The firm of Paul B. Bailey offers a range of architectural preservation/restoration services. Recent work includes the adaptive reuse of the former St. Michael's School (c. 1920) in Hartford, Connecticut which won a 2008 Merit Award from the Connecticut Trust for Historic Preservation.
They have 23+ years of full architectural services and are a registered historical architect.
Vernon Town Hall
This historic c. 1889 town hall is a significant Richardsonian-Romanesque structure which originally contained a grand 35 foot high-ceilinged auditorium on the Third Floor. An adaptive reuse of this magnificent space included new City Council Chambers, offices for the Mayor, Town Manager and Treasurer and public gallery space. Also, the original windows of this 1889 structure, which were removed in 1975, were replaced by historically appropriate and energy efficient windows.
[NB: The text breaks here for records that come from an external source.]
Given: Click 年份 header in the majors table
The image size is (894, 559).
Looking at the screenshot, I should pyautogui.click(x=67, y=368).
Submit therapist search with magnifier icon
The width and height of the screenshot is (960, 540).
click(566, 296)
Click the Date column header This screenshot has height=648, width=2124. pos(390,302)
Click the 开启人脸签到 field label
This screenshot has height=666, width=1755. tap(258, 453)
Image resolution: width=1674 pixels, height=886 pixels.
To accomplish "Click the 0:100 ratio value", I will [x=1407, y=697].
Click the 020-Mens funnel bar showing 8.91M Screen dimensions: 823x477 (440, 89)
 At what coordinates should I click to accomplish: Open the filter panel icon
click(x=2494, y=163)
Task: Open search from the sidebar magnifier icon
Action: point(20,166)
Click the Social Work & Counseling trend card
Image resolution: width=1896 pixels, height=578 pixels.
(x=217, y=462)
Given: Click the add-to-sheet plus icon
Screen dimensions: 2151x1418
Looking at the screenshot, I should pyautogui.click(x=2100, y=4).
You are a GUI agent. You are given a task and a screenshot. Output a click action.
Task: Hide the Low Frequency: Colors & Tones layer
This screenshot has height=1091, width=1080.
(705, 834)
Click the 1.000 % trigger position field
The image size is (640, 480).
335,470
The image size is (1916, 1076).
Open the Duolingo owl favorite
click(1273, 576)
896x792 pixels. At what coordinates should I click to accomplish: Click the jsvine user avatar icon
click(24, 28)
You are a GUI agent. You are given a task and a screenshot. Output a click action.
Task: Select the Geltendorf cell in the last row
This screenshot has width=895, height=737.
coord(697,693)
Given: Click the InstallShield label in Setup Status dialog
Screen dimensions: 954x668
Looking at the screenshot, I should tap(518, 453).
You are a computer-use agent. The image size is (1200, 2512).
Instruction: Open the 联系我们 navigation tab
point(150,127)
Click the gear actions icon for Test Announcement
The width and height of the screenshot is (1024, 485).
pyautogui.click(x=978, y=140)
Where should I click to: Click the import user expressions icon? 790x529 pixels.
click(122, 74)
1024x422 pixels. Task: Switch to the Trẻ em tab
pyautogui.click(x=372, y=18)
When the restoration project, partially funded by the Connecticut Historic Commission, was completed in 2008, the third floor re-claimed its intended public use and a significant historic structure was returned to its former magnificence with sensitive design and contemporary materials and workmanship.
Noah Webster House
Our firm performed assessments of the historic eighteenth century Noah Webster House, listed on the National Register of Historic Places as a National Historic Landmark, to make recommendations for the continuing preservation and maintenance of the structure to enhance its function as a museum. The scope of this study included architectural drawings documenting the existing structures, historical
assessment, structural inspection and evaluation, lighting assessment and design of new historically appropriate lighting, mechanical/electrical inspection and evaluation, building component analysis, and recommendations for maintenance and repairs. The recommendations were subsequently implemented in a building-wide restoration/upgrade designed by our firm.
Old Lyme Memorial Town Hall
Sympathetic additions and renovations to the historic 1920 Memorial Town Hall, including, on the south side, a new 100 seat meeting hall for town gatherings and, on the north side, additional town offices. Also included is a new elevator to provide complete handicapped accessibility to all portions of the complex, improved HVAC systems and expanded parking facilities.
This beautiful Colonial Revival house, designed in 1932 by New Haven architect, J. Frederick Kelly, is situated on a magnificent site on the Lieutenant River. The two story addition and interior renovations were designed as a “sympathetic addition” to this historic structure. The new construction contains a new Family Room and Master Bedroom suite, thereby bringing the interior uses up to date. The wall of first floor windows, including a large fanlight, takes advantage of the 180 degree river view and yet stays within the delicate scale of the original design.
Plumb Memorial Library
Exterior restorations repaired this handsome Richardsonian Romanesque structure, which was originally constructed c. 1895. The work on the building included extensive masonry and window repair, and was performed on behalf of the Town of Shelton.
This project consisted of a comprehensive survey and master planning study for the Sloane‐Stanley Museum and the Early American Cabin, assessing various aspects of the buildings including structure, mechanical systems, weather envelope, and public regulations applicable to the building. The Sloane‐Stanley Museum opened in 1968, showcasing the early American tool collector and artist Eric Sloane. The Early American Cabin was constructed in 1974 by Eric Sloane to illustrate the lifestyle of the early nineteenth century as portrayed in the diary of Noah Blake, which is on display in the museum.
Wilton Congregational Church
This project involves a three level 7,300 square foot historically sensitive addition to the existing church complex, containing offices, meeting rooms, handicapped restroom facilities, and a new elevator. Also included in the project was a major upgrade of the existing facilities, including a new sprinkler system, electrical/mechanical upgrades, a new commercial kitchen, a new elevator and other handicapped access renovations.
Henry Whitfield State Museum
This historically significant structure is both Connecticut’s oldest house and New England’s oldest stone house. It has been used as a State Historical Museum since 1899 and is currently owned by the Connecticut Historical Commission. Our work included a comprehensive architectural, structural and mechanical/electrical survey and analysis, as well as master planning recommendations for the future.
Saugatuck Congregational Church
This c. 1830 church in Westport, CT was partially damaged in 2011 by fire. Our firm recently finished working on rebuilding and restoring the damaged areas to meet current code standards. Also included were new improvements such as the addition of a small chapel and welcoming area, as well as a raised attic level creating full height use throughout.